His mathematical sources were deeply rooted in the entire history of mathematics, notably the work of Felix Hausdorff and Paul Lévy, and the “Mandelbrot set” that bears his name would likely not have been discovered without his peculiar contact with some forgotten jewels of mathematics produced at the turn of the 19th century by Gaston Julia and Pierre Fatou. He told me that his uncle, Szolem Mandelbrojt, had almost forced him to study their papers as the best introduction to good mathematics. In fact, his uncle, a traditional mathematician, student of Jacques Hadamard, and member of the Collège de France, sought to eradicate Benoît's preference for a geometric approach to mathematics. Fortunately, Mandelbrot's advocacy for geometry was without compromise.

The mathematical genre of Julia and Fatou has experienced a great revival through Mandelbrot, and their topic—iteration—became a guiding principle for his own discovery and work. Whereas classical geometry and many of its modern algebraic and other extensions encode objects from closed elementary formulas to differential equations, Mandelbrot made us aware of a mathematical universe yet to be harvested—the world of iterative processes. Within this framework, he developed the tools that appear ideally suited for the rough nature of the world. And “world” is meant literally, because his footprints are left in the theory of finance, linguistics, biology, medicine, chemistry, physics, earth science, cosmology, computer science, astronomy, many of the engineering disciplines, and of course, mathematics.

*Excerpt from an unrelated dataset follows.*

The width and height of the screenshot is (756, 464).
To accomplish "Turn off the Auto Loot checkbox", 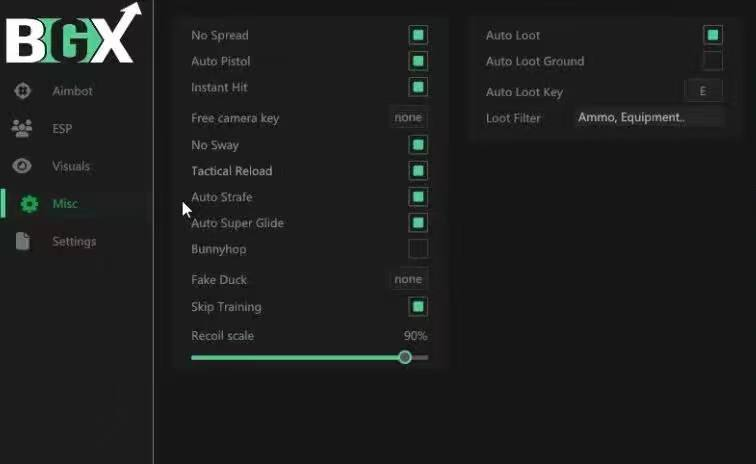I will tap(712, 35).
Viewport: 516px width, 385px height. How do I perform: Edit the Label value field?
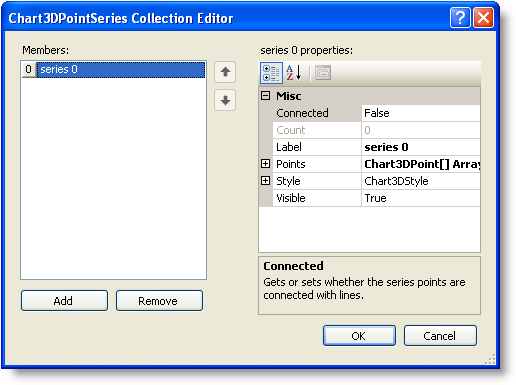[421, 147]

The Mandelbrot set provides perhaps the most striking example of a mathematical object whose properties would remain undiscovered without the guiding power of the human eye used by an able mathematician. For example, the key for understanding the myriads of patterns that sprout at the boundary of the Mandelbrot set is governed by a peculiar mathematical coding scheme within the field lines of its potential. Mandelbrot earned not only the credit for its discovery but also for expressing provocative mathematical conjectures about its properties. For instance, he proposed that the boundary of the Mandelbrot set, which exhibits all the marvelous and seemingly complex images that turned it into a cult object, has a fractal dimension of only two.

Now that Mandelbrot's work can be considered to belong to mainstream mathematics and the sciences, it is important to remember that there was once strong resistance and skepticism. I have often asked myself where Mandelbrot found the source of his strength, determination, and endurance in those decades when he was practically isolated in his own mathematical world. He used to claim that his geometrical view and associated gifts guided him and that he did not feel isolated at all. I would add that his pristine character as someone who sought the truth in life and nature led him as well. Moreover, I remember Benoît as a universal scientist and very conscious citizen of the world, knowledgeable and sharp in all branches of the sciences and beyond: the arts, politics, and history. It will take further generations to grasp the full significance and impact of his insight far beyond the borders of mathematics.

His personal history left him as someone who was fortunate to escape the darkest periods of mankind. He chose to remain forever suspicious toward any form of establishment and mainstream.